SendQL
The absence contract
What happens when the data isn't there — why `attr.plan != "pro"` doesn't match a contact with no plan, and the lint that tells you.
This is the one semantic in SendQL that reliably surprises people. It is worth ten minutes now rather than an incident later.
The rule
An absent value does not compare. It is not false — it is nothing.
A contact with no plan attribute at all is not matched by attr.plan = "pro",
which is unsurprising. But they are also not matched by attr.plan != "pro",
which is very surprising, because in ordinary logic those two are exhaustive.

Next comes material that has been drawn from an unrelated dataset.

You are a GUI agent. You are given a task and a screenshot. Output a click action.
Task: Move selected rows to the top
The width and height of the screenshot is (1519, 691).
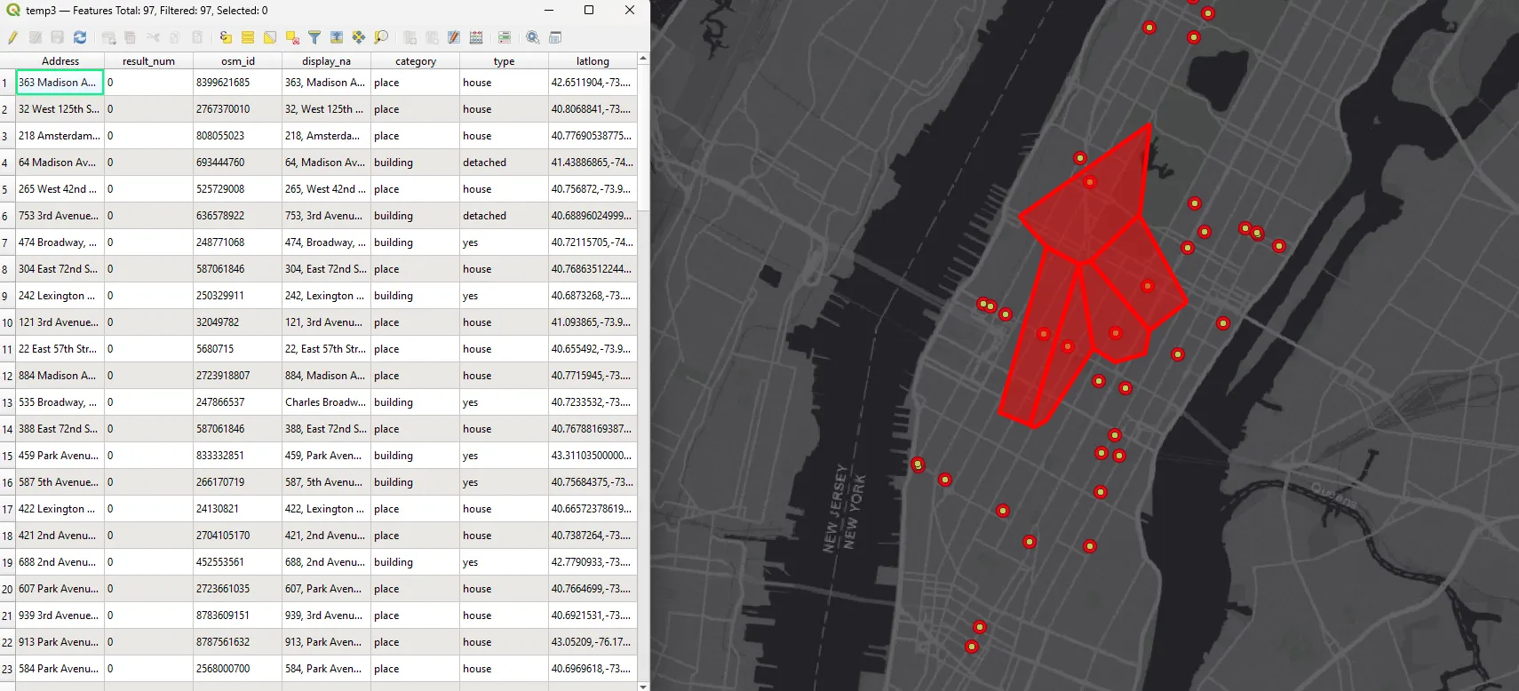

They are not exhaustive here. Three groups exist, not two:
| Contact | attr.plan = "pro" | attr.plan != "pro" |
|---|---|---|
plan = "pro" | matches | — |
plan = "free" | — | matches |
no plan at all | — | also no match |
The third row is the whole page. SendQL follows SQL’s three-valued logic: comparing against a missing value yields unknown, and a term that is unknown does not select the contact.
Why it is like this
The alternative is worse. If a missing attribute defaulted to “not equal to
everything”, then attr.churned_at != "2026-01-01" would match every contact who
has never churned — which is almost certainly the opposite of what a query
containing churned_at was reaching for. Guessing at the meaning of missing data
produces sends that are confidently wrong.
So SendQL never guesses. It excludes, and then it tells you it excluded.
The lint
Every absence-sensitive term produces a warning — not an error, because excluding the absent case is often exactly right.
attr.plan != "pro"
warning: predicate on 'attr.plan' excludes contacts where it is unknown — add 'or attr.plan is unknown' to include them, or 'has attr.plan' to silence this
The message contains both of the fixes, which is the point: the lint is not scolding you, it is asking you to make a decision explicit.
Which terms are sensitive
Not all of them. The lint is precise about this, so that it stays worth reading.
Always sensitive:
- Age terms.
now - attr.signup_date > 7dexcludes contacts with no signup date, always. - Recency terms.
last(activity.login) < now - 14dexcludes contacts who have never logged in. This one cannot be silenced — an event source has no presence to assert.
Sensitive only when negated:
!=.attr.plan != "pro"warns.attr.plan = "pro"does not.- A negated comparison.
not (attr.plan = "pro")warns, for the same reason. - A negated set or string match.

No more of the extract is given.